Tugas Dikerjakan »
1. Tolong jelaskan dalam satu sampai tiga kalimat alasan raja mengambil patih kerajaan sebagai menantu, berdasarkan teks tentang sistem perkawinan bangsawan dan priyayi di Jawa.
2. Lanjutkan teks tentang sistem perkawinan bangsawan dan priyayi di Jawa setelah kalimat terakhirnya.

Teks Sumber »
···
Sistem Perkawinan Bangsawan dan Priyayi di Jawa Abad Ke-XVIII

Menjelaskan tentang priyayi setidaknya terdapat dua arti yaitu Priyayi Luhur dan Priyayi Cilik. Priyayi Luhur ialah priyayi yang memiliki nasab dan keturunan sebagai raja. Sedangkan Priyayi Cilik/Alit ialah priyayi yang mendapat kehidupan dengan status sosial tinggi sebab pendidikan dan kerja dalam pemerintahan (kraton; abdi dalem). Jadi, tafsiran terhadap priyayi sendiri tidak hanya berkutat pada simbolisasi kaum elit yang memiliki sambung darah, melainkan turut mengiringi kehidupan sosial masyarakat biasa yang berstatus tinggi atas pendidikan, pekerjaan maupun sosial kebudayaan. Tidak lepas juga dalam kaitan masalah pernikahan. Namun, bisa berarti juga bahwa bangsawan itu merupakan Priyayi Luhur. Artinya mereka yang memiliki tali darah sebagai kaum elit atau bangsawan merupakan masyarakat dalam golongan yang berstatus sosial tinggi. Jadi, perlu kemudian digarisbawahi bahwa bangsawan juga termasuk Priyayi Luhur, sedangkan priyayi yaitu mereka yang memiliki kesempatan menempati posisi sebagai status sosial tinggi dengan adanya pendidikan atau sebagai pegawai di dalam kraton atau disebut sebagai Priyayi Alit.

Oleh Ahmad Zainuri

Priyayi tingkat tinggi menganut sistem perkawinan poligami layaknya kaum bangsawan tinggi. Pepatih Dalem, orang pertama yang paling berkuasa setelah raja, yang pada umumnya diambil menantu raja. Usaha memasukkan patih kerajaan ke dalam jaringan kekerabatan yang berpusat pada raja itu didasarkan pada kepentingan politik raja, agar kedudukannya aman dan terjamin. Sesudah diadakan perjanjian pada tahun 1743 yang salah satu ketentuannya adalah menempatkan patih kerajaan sebagai pegawai kompeni/Pemerintahan Hindia Belanda, sehingga penarikan patih ke dalam jaringan kekerabatan raja merupakan hal politis yang sangat penting.

Dalam sejarah Kesunanan Surakarta disebutkan bahwa Paku Buwana III (1749-1788) mengambil tiga orang patihnya sebagai menantu yaitu R.Ad. Mangkupraja, R.Ad. Jayadiningrat, dan R.Ad. Cakraningrat. Dua orang putri Paku Buwono IV dikawinkan dengan R.Ad. Sasradiningrat II dan R. Ad. Sasradiningrat III. Putri Paku Buwono VII lahir dari garwa ampeyan atau selir, juga dikawinkan dengan R.Ad. Sasradiningrat III. Paku Buwono IX mengambil menantu R.Ad. Sasradiningrat IV, dan Paku Buwono X mengambil R.Ad. Jayanagara sebagai menantu.
···
Daftar Baris »

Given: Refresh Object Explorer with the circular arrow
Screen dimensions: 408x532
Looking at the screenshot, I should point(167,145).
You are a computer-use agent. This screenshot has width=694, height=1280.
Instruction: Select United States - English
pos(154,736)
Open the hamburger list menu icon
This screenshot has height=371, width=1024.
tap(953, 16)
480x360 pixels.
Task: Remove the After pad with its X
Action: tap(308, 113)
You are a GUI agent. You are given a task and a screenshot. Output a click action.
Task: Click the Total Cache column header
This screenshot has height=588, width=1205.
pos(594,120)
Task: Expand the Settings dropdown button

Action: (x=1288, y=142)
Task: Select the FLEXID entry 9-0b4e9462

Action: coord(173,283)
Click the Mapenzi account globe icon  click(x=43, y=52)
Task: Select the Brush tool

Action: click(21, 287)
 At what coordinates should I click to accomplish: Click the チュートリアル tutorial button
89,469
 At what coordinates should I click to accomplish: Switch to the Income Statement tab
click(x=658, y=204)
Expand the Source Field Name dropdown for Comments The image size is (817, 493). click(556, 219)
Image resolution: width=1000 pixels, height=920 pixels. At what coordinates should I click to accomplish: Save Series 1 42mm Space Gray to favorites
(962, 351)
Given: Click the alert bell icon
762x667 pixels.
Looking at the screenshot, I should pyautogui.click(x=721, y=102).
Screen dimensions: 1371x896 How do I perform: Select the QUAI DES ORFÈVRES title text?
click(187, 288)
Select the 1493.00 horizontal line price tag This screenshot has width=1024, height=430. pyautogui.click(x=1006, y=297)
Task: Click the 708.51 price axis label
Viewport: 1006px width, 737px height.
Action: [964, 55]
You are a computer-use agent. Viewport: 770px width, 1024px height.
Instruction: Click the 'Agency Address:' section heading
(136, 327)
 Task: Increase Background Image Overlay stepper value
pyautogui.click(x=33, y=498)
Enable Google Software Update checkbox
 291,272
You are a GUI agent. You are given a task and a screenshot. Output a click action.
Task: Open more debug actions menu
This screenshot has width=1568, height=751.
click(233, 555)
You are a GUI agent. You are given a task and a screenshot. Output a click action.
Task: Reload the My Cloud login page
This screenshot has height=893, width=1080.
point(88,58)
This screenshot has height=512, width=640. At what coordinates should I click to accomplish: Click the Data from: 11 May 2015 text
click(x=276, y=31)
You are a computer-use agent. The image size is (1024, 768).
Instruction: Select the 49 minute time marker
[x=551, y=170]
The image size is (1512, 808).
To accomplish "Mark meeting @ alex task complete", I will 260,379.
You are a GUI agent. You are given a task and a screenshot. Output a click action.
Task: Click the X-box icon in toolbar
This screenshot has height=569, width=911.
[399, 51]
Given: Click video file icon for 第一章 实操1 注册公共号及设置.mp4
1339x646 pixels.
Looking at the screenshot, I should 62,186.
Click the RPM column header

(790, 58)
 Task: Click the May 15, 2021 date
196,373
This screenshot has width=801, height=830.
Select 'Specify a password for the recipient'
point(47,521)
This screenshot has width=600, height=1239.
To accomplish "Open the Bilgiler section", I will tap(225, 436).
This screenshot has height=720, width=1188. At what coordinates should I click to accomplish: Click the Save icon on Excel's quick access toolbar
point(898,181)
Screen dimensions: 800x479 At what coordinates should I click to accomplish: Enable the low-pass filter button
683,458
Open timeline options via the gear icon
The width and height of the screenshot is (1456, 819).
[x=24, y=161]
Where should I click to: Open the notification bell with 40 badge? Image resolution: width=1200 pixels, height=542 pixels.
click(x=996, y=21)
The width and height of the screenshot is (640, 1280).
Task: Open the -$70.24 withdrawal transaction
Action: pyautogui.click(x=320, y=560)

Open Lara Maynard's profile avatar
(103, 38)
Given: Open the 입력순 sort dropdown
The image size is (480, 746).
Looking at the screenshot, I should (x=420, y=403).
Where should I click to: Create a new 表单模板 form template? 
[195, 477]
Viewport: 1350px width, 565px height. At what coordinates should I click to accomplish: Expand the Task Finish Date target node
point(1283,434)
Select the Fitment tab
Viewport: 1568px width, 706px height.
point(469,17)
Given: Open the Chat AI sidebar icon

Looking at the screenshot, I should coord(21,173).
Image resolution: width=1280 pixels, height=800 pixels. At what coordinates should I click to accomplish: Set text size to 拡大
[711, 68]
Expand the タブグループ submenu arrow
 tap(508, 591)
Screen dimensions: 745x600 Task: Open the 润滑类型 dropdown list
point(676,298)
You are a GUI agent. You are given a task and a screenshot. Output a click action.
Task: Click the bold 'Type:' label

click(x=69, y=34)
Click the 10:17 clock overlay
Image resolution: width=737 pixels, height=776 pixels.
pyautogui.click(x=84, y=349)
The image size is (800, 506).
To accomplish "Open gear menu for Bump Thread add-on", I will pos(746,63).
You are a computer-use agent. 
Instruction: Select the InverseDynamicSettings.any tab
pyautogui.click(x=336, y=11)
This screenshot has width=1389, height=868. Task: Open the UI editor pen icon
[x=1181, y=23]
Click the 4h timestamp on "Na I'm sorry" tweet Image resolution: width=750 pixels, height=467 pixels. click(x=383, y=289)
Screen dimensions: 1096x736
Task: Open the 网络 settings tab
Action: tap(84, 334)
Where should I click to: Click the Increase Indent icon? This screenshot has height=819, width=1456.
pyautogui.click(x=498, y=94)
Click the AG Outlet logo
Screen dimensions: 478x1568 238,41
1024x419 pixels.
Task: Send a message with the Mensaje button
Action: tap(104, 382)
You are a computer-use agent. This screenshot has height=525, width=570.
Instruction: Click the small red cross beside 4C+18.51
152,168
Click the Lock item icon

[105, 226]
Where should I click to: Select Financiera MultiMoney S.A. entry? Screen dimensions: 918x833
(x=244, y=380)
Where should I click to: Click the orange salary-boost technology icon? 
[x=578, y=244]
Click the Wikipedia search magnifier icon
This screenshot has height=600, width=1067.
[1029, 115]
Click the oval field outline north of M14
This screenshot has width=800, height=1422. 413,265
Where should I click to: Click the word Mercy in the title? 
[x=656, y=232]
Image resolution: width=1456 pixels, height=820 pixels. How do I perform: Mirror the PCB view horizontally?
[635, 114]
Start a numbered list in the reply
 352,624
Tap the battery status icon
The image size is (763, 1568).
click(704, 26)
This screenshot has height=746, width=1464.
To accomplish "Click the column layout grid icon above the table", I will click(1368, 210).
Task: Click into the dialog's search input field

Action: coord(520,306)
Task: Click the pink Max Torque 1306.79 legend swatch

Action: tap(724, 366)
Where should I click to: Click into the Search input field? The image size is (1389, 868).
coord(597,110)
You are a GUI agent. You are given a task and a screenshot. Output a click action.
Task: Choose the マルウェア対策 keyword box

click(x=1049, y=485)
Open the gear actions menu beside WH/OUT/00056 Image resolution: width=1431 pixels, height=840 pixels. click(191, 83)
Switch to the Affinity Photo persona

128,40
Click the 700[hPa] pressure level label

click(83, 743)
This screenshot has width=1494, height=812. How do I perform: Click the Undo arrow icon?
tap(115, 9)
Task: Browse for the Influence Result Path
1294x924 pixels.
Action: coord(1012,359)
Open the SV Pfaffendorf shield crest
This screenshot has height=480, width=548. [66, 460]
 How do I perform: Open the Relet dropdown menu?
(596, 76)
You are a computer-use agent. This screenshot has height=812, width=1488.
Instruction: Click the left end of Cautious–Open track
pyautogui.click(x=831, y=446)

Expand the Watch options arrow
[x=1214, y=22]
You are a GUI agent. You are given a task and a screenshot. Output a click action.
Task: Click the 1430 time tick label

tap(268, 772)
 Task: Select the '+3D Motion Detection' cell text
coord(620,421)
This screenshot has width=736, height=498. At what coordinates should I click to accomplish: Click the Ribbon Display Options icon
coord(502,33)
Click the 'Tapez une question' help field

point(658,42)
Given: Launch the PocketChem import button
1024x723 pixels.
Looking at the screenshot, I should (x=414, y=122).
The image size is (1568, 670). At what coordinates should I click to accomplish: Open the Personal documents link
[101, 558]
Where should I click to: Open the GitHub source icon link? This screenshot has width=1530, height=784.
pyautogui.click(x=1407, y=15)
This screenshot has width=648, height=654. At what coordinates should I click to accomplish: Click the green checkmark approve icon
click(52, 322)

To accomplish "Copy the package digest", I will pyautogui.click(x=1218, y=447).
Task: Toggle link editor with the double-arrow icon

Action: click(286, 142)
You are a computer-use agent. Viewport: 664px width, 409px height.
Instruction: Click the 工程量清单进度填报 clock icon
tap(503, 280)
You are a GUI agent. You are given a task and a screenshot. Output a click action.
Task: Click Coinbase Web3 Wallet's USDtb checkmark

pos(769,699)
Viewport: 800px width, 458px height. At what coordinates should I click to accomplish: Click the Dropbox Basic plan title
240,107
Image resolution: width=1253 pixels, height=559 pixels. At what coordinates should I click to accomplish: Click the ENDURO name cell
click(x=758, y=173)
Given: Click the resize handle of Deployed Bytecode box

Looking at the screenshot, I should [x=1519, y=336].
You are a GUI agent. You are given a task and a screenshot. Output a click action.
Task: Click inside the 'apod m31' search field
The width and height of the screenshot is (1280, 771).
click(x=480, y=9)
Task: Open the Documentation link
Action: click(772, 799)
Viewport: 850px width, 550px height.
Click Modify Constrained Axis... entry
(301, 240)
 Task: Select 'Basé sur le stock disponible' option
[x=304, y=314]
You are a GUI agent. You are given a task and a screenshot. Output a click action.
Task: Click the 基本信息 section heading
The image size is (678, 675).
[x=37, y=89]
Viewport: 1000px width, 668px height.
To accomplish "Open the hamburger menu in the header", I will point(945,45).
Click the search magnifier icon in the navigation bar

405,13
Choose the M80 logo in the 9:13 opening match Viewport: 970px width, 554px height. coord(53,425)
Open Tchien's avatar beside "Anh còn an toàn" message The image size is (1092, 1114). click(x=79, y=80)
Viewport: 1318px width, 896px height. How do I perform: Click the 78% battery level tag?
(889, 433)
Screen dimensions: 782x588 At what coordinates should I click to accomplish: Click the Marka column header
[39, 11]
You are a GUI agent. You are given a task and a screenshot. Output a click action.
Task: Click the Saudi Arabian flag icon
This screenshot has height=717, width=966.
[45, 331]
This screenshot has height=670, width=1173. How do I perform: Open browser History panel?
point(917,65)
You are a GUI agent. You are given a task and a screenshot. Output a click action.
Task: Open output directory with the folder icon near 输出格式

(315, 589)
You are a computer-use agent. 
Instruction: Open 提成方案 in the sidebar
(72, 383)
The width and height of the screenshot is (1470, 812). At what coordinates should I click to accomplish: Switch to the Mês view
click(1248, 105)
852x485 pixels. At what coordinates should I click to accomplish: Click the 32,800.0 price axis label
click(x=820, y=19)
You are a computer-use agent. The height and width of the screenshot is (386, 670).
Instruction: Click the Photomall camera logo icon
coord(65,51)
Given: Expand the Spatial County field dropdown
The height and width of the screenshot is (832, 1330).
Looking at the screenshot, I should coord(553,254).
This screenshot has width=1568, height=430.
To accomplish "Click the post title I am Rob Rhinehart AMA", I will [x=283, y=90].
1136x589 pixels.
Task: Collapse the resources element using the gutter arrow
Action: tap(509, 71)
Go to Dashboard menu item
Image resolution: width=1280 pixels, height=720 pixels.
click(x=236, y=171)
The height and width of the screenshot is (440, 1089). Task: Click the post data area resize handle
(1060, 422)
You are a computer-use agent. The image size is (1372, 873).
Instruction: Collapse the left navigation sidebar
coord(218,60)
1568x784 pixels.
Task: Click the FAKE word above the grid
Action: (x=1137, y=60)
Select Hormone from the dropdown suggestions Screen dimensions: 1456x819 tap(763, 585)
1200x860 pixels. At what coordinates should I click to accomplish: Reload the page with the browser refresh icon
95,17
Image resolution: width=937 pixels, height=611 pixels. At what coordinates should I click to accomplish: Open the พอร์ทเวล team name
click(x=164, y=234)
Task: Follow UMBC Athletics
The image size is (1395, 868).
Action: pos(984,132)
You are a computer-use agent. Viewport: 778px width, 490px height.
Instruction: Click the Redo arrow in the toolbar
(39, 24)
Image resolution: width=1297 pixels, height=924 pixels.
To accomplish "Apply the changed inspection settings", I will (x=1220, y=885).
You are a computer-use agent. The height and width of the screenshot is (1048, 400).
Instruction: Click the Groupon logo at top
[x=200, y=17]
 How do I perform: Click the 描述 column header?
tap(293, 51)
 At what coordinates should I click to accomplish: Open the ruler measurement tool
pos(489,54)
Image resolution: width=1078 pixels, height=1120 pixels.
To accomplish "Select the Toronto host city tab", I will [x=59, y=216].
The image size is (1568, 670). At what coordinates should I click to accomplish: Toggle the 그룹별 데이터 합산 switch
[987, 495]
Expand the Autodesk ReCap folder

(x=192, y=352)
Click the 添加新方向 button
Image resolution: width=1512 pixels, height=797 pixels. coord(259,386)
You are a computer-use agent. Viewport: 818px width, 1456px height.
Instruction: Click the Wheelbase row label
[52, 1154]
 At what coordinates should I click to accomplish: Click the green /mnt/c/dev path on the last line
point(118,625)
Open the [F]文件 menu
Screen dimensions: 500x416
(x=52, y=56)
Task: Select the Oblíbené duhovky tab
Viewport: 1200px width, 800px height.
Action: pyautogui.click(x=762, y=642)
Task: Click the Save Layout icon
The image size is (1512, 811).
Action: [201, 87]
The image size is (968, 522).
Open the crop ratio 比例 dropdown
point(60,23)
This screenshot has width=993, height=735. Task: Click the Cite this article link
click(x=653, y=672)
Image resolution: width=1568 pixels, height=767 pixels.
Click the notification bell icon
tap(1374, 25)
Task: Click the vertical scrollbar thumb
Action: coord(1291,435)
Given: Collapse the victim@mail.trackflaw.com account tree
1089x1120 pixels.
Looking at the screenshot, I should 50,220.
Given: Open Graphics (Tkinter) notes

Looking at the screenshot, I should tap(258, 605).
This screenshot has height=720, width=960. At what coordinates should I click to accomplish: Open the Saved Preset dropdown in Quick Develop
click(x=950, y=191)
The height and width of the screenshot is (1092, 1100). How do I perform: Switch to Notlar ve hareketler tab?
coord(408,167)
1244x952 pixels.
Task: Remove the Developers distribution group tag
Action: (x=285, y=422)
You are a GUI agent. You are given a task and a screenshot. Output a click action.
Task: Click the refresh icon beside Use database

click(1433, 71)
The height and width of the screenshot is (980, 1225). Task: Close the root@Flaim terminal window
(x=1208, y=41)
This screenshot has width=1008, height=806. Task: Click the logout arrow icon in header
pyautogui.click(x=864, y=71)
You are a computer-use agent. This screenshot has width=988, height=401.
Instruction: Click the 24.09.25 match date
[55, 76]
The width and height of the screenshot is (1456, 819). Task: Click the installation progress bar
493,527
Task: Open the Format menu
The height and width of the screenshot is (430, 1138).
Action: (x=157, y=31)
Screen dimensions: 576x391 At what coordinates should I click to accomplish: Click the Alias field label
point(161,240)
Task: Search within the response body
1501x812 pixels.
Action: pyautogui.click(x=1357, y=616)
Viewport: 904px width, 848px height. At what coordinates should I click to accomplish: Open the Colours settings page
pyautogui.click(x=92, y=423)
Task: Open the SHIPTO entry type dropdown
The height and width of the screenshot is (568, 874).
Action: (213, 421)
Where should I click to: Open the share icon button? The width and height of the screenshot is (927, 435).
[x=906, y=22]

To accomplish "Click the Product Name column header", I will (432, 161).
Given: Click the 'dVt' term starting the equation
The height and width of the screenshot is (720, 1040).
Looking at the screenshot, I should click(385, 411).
···
Hasil Tugas »
1. Raja memasukkan patih ke dalam jaringan kekerabatan yang berpusat pada dirinya karena kepentingan politik, yaitu agar kedudukannya aman dan terjamin. Hal ini menjadi sangat penting secara politis setelah perjanjian tahun 1743. Salah satu ketentuan perjanjian itu menempatkan patih kerajaan sebagai pegawai kompeni/Pemerintahan Hindia Belanda.

2.
Pada umumnya para patih itu diambil menantu oleh raja pada waktu mereka masih menjabat bupati nayaka. Sasradiningrat IV, yang setelah pensiun dikenal sebagai Kanjeng Kleca diambil menantu oleh Paku Buwono IX ketika menjabat sebagai bupati nayaka dengan nama R.T Purwanagara. Triman putri raja kepada priyayi mengandung arti, bahwa priyayi itu mendapat anugerah dari raja dan ini memungkinkan ia dapat meningkatkan pangkatnya dengan mudah. Selain keturunannya menjadi cucu raja lewat garis wanita, pada umumnya status kebangsawanan priyayi itu juga terangkat.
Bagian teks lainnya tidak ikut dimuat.